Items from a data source

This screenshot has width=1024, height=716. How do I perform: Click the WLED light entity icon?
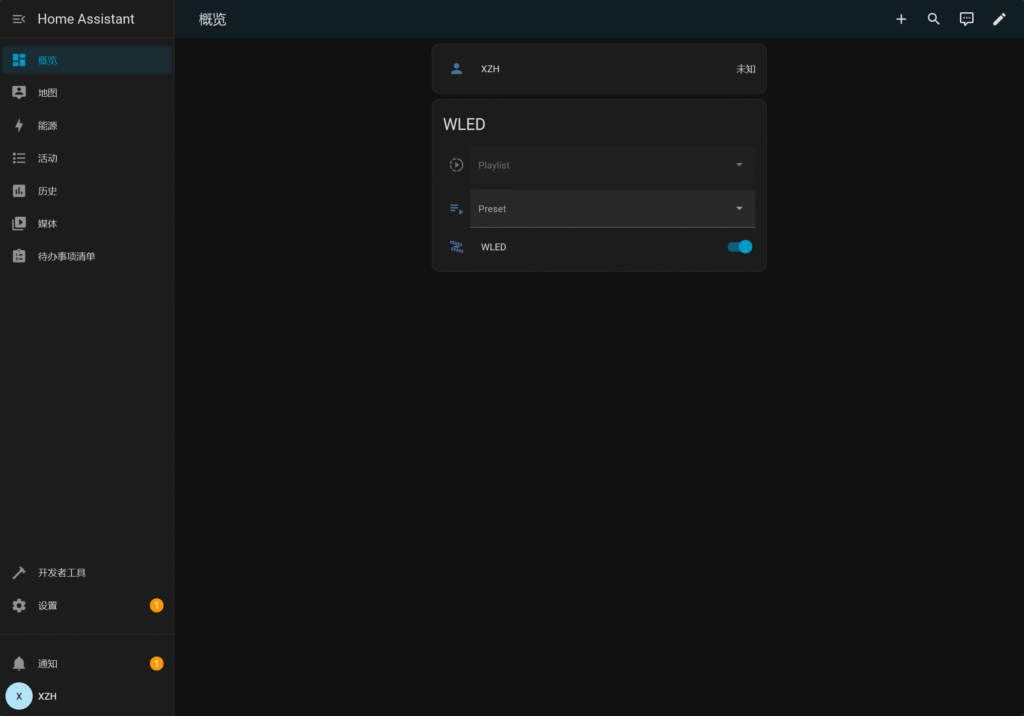click(457, 247)
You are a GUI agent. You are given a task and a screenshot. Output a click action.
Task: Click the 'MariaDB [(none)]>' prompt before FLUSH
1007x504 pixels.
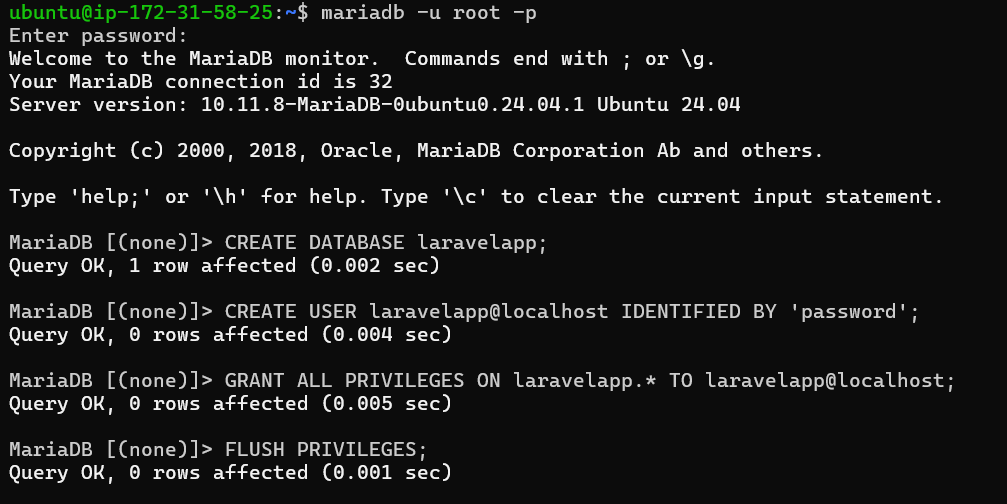[110, 450]
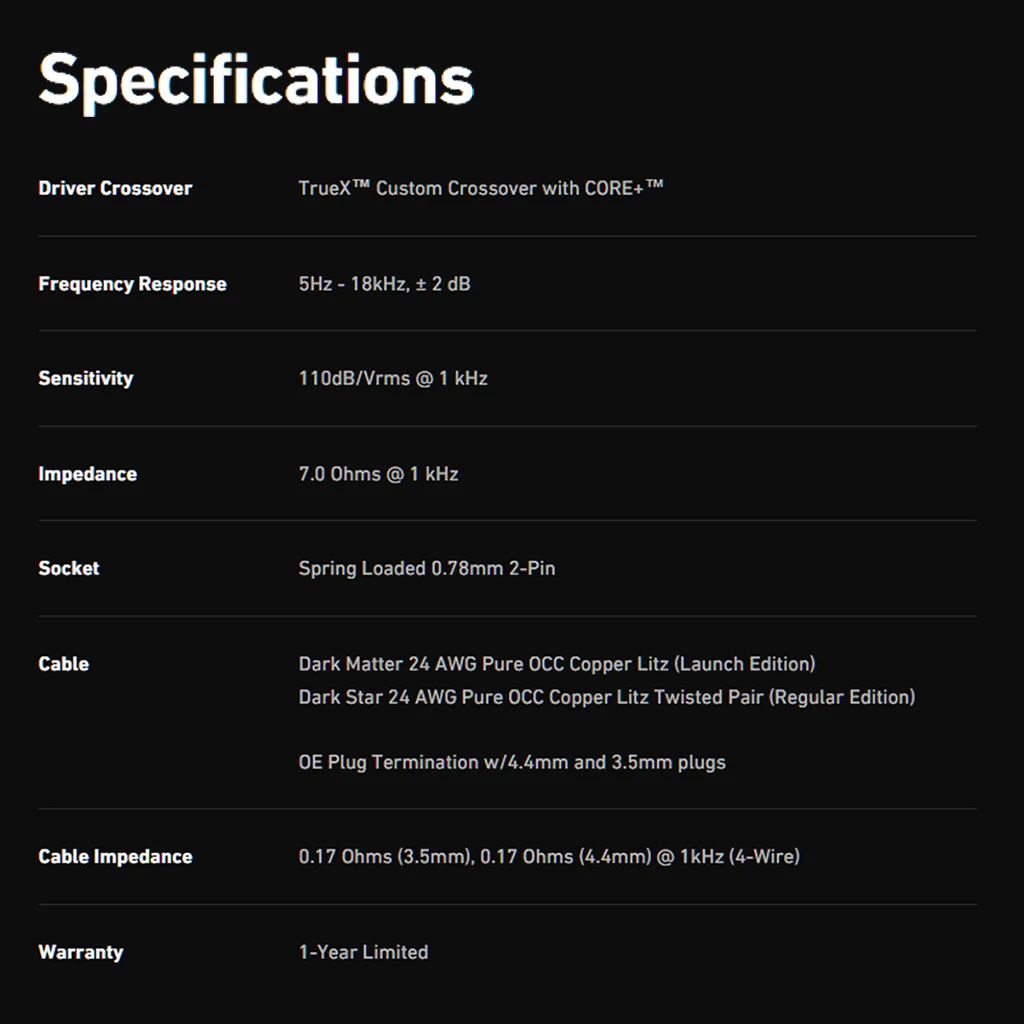Click the 5Hz - 18kHz value

click(x=384, y=284)
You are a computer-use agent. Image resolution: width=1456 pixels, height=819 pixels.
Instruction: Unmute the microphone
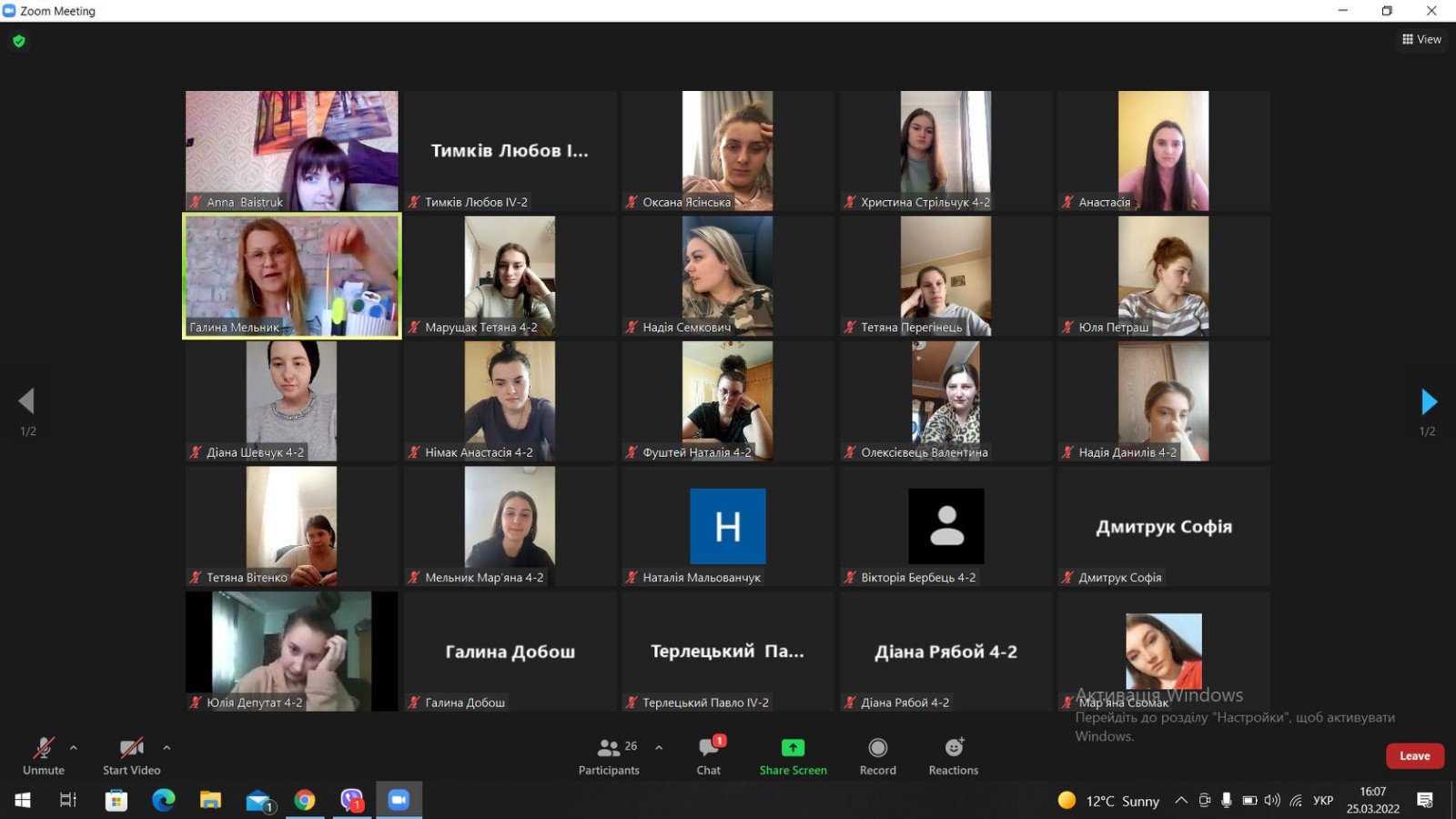(x=43, y=755)
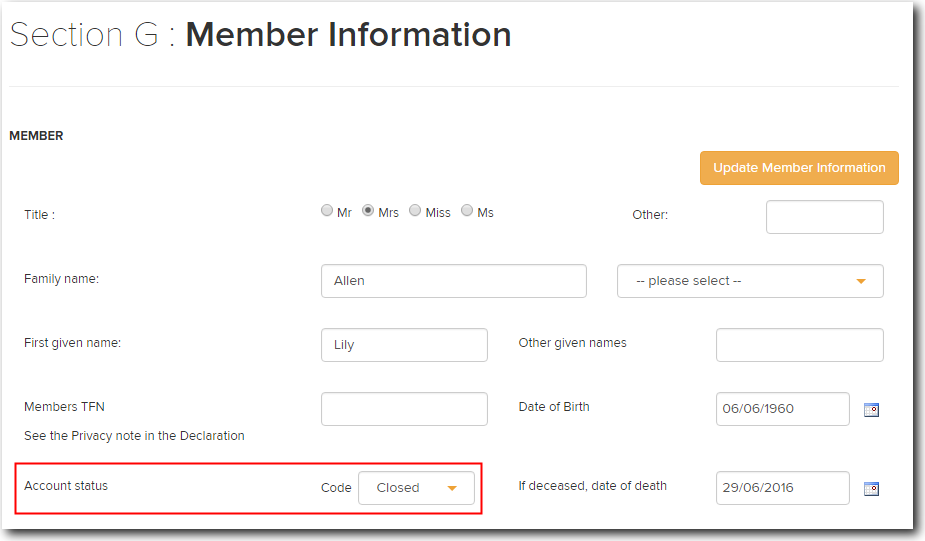
Task: Click the Members TFN input box
Action: (x=404, y=409)
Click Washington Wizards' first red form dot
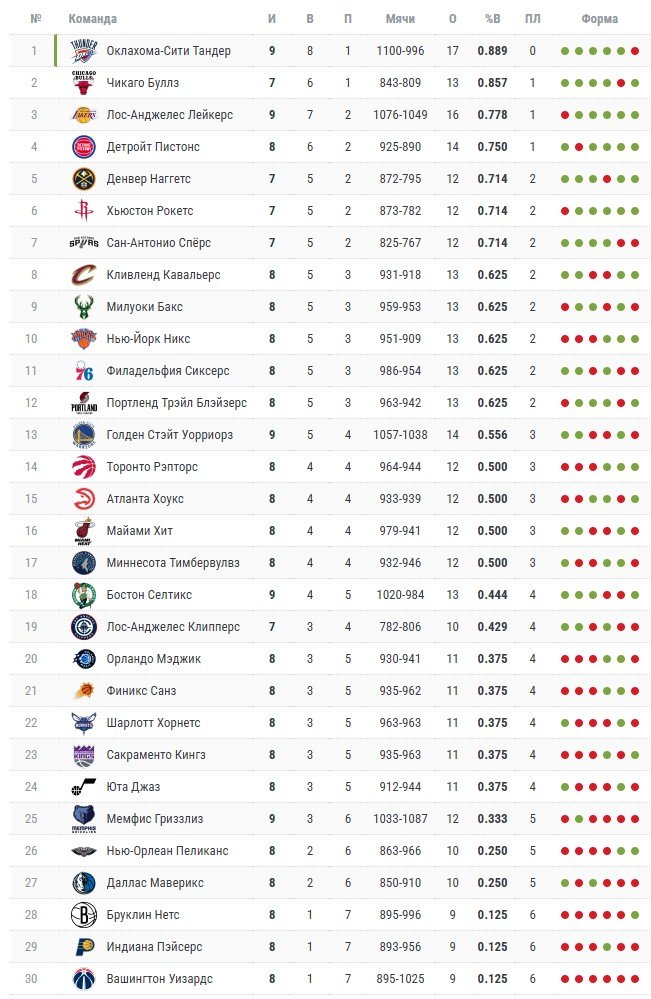The width and height of the screenshot is (651, 999). 565,979
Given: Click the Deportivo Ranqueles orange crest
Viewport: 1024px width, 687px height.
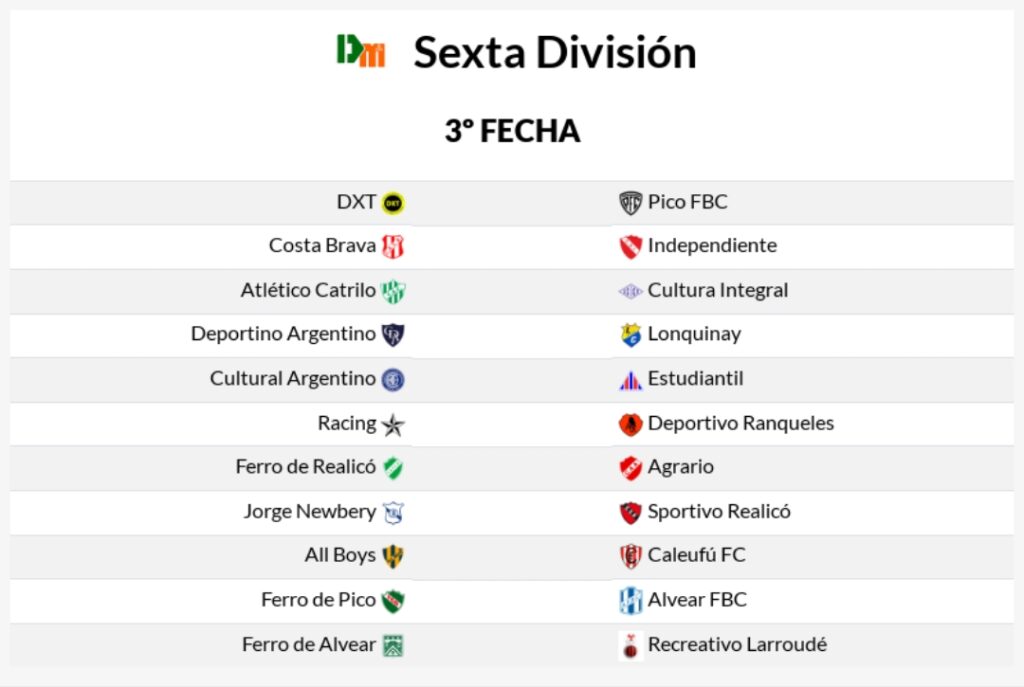Looking at the screenshot, I should [630, 424].
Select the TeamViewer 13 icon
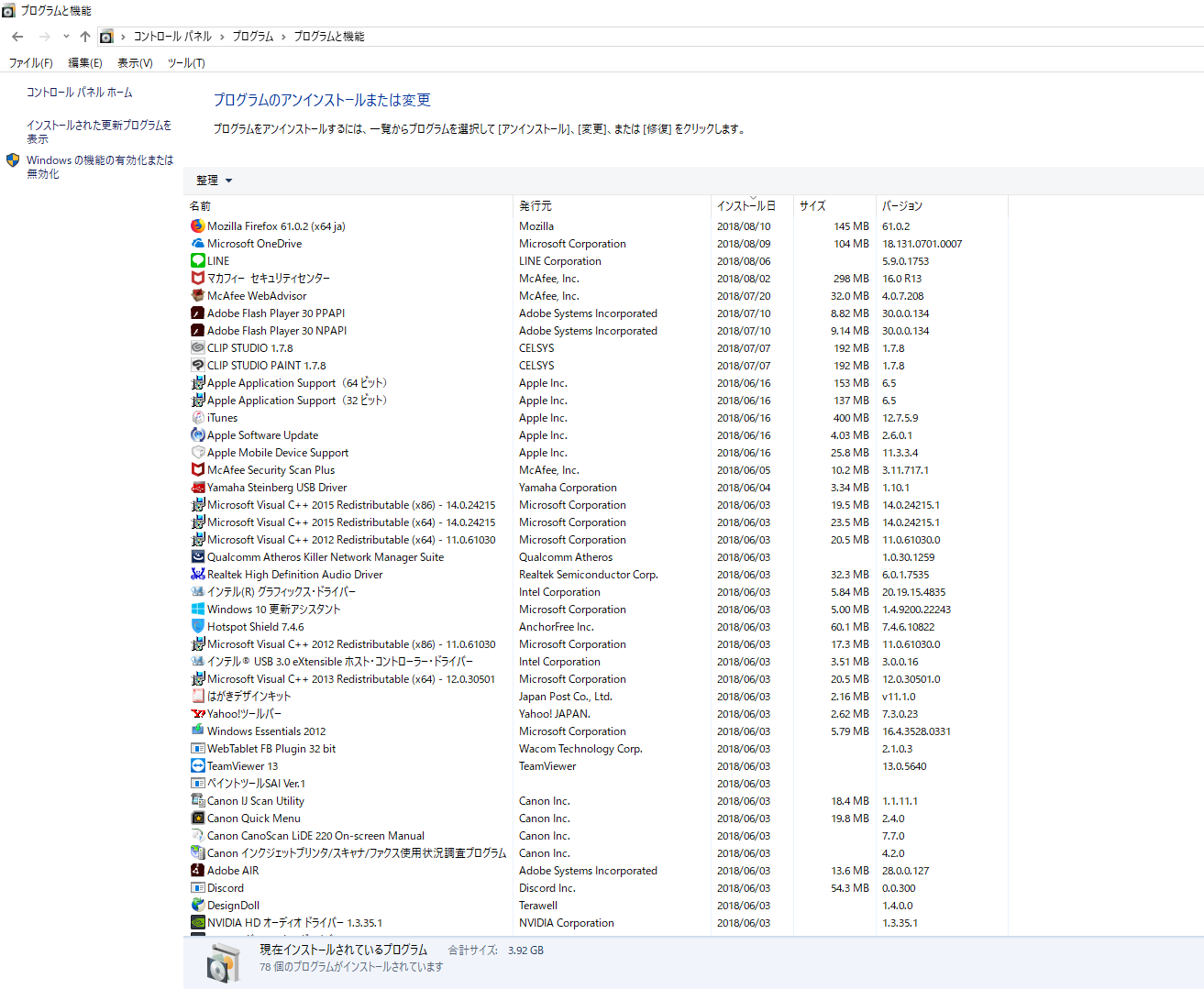 coord(197,766)
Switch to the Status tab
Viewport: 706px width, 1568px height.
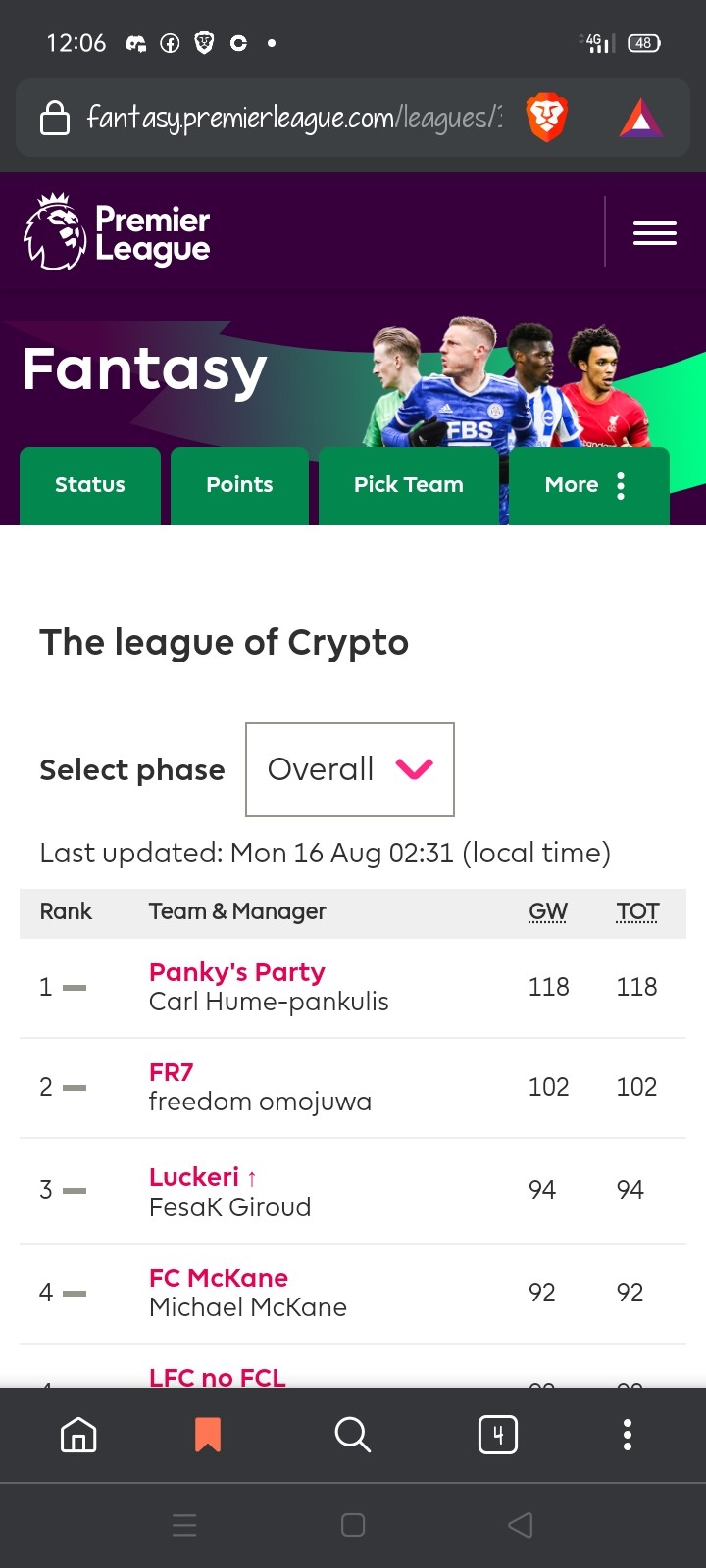click(90, 486)
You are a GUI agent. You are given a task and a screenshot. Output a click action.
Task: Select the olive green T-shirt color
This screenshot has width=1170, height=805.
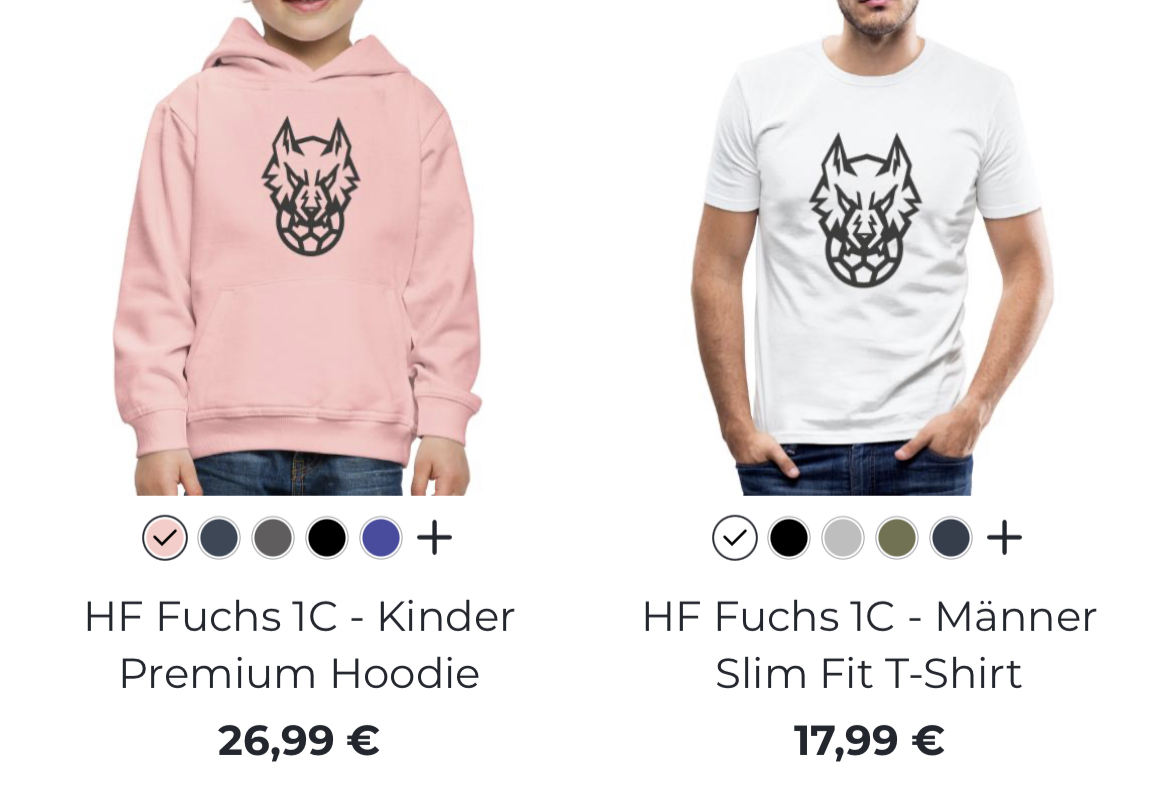pyautogui.click(x=897, y=538)
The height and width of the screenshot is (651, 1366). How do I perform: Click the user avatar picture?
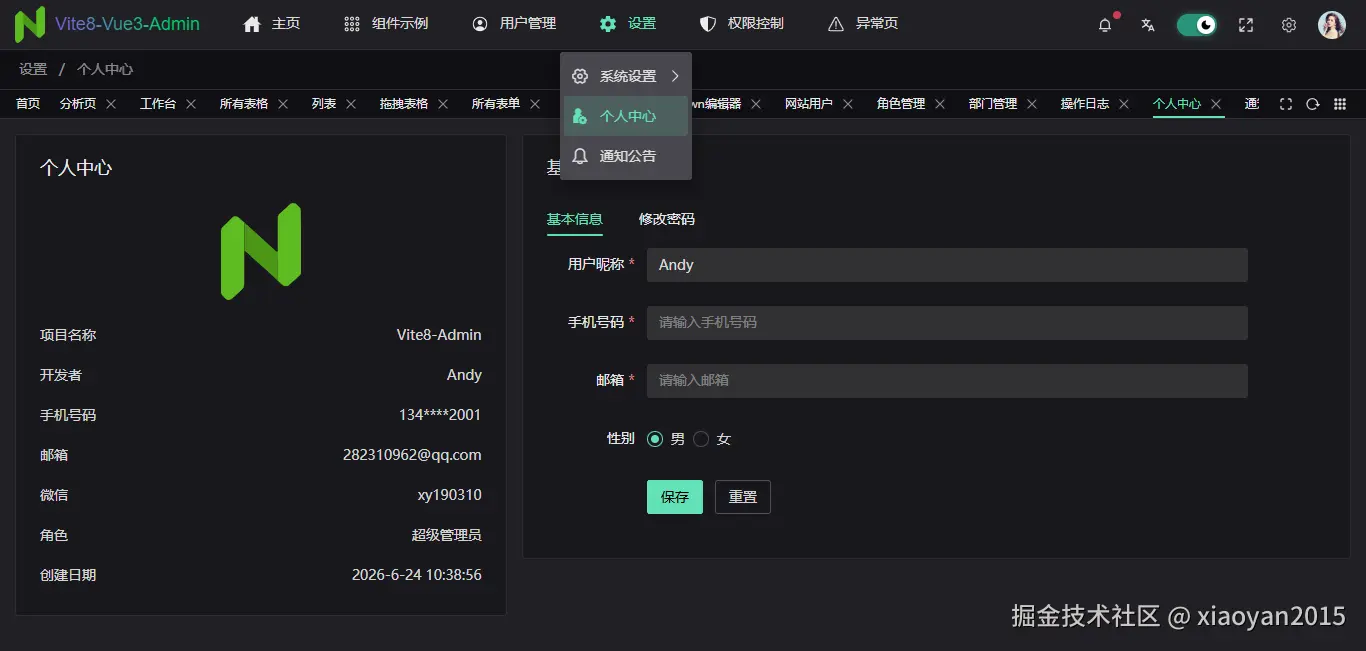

What the task requires: What you return must be the entries above, exactly as they appear, without any pictures.

Task output:
This screenshot has width=1024, height=716. How do I perform: Click the WLED light entity icon?
click(457, 247)
You are a GUI agent. You are given a task and a screenshot. Output a click action.
Task: Click the 'MariaDB [(none)]>' prompt before FLUSH
1007x504 pixels.
[110, 450]
Click the 5Hz - 18kHz value

click(x=384, y=284)
You are a computer-use agent. Image resolution: width=1456 pixels, height=819 pixels.
Instruction: Unmute the microphone
(x=43, y=755)
Task: Click the Members TFN input box
Action: (x=404, y=409)
Click Washington Wizards' first red form dot
The width and height of the screenshot is (651, 999). 565,979
Given: Click the Deportivo Ranqueles orange crest
Viewport: 1024px width, 687px height.
Looking at the screenshot, I should [630, 424].
Select the TeamViewer 13 icon
 coord(197,766)
Switch to the Status tab
Viewport: 706px width, 1568px height.
click(90, 486)
You are a GUI agent. You are given a task and a screenshot. Output a click action.
Task: Select the olive green T-shirt color
This screenshot has width=1170, height=805.
pyautogui.click(x=897, y=538)
The height and width of the screenshot is (651, 1366). How do I perform: Click the user avatar picture?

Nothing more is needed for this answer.